Salas se desenha como uma memória ruim que qualquer um de nós quer esquecer, em vão. Um lugarejo parado no tempo, sinônimo de atraso e desesperança para qualquer um, o reflexo de um estado de coisas que representa o conservadorismo latente de um passado que renegamos. O longa de Cohn e Duprat fala disso, nem toda memória é boa e nem toda memória precisa ser rememorada, ou resgatada. Não há mal algum em ter um passado ruim ligado à sua base humana; basta seguir sem olhar pra trás; cada um sabe a melhor forma de exorcizar os próprios demônios. Daniel resolve atacar a melancolia com um choque de passado, e os resultados são gradativamente desastrosos.

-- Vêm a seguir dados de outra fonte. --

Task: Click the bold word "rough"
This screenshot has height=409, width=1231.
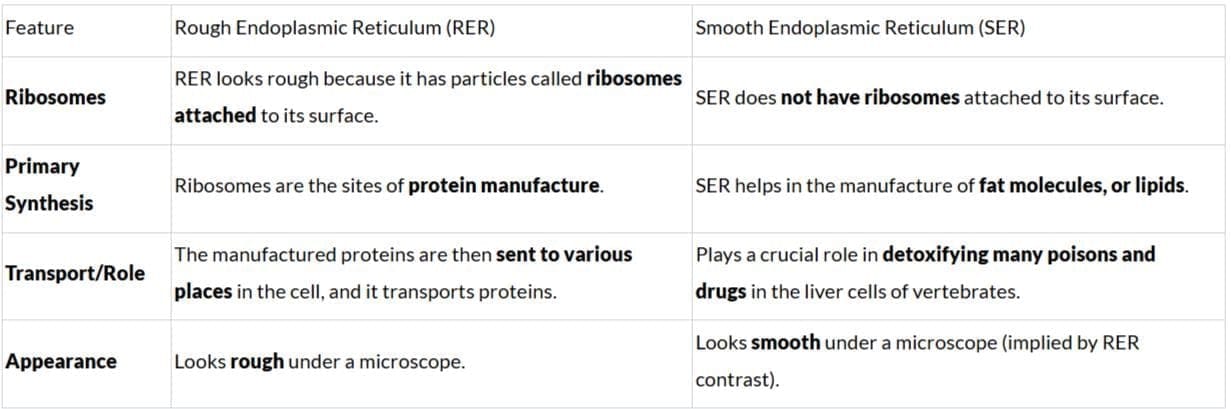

Numa escolha temática que o alinha aos seus dois longas que estrearam no Brasil (O Homem ao Lado e Querida, Vou Ali Comprar Cigarros e Já Volto), os diretores procuram observar a já citada acidez como única resposta possível para a melancolia. Eles filmam o vazio, da bela casa espanhola, das ruas de Salas, do hotel onde Daniel se hospeda, do prostíbulo onde vai, das próprias caminhadas, sozinho. Por escolha ou não, o filme filtra a solidão e extrai dela ainda mais desespero. Daniel Mantovani é um homem consagrado e só; quem se aproxima dele está igualmente só, mas veste outra armadura. O filme tenta soprar as feridas dos pobres diabos mostrados ali, mas eles mesmos infectam e refazem estragos que ninguém parece querer curar. E a solidão permanece, até nos quadros feios de um concurso de artes plásticas, em debates onde o silêncio predomina, e mesmo literalmente a ausência de som é sentida, ao percebermos que um personagem não falará em cena, o mesmo que imitará por duas vezes o grito de um porco selvagem.

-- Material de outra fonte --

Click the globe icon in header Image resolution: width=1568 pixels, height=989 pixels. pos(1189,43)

Em meio a um elenco acertado, que só consegue passar naturalidade a todo momento, Oscar Martinez é o nome. Seu protagonista já é repleto de camadas, contradições e não-ditos - e o filme é um estudo de personagem que se desdobra em estudo social e volta a ser particular dos mais ricos, por tão interior - mas ele constrói além. Por dentro do que mostram sinopse, trailer e pôster, jaz um homem que literalmente não encontra saídas. Seus sorrisos parcos não encontram eco no olhar, um quase deserto sem luz. É nos ombros de Martinez que o filme encontra reverberação, se propaga e emana seu lirismo na terra infértil que pode vir a ser o futuro.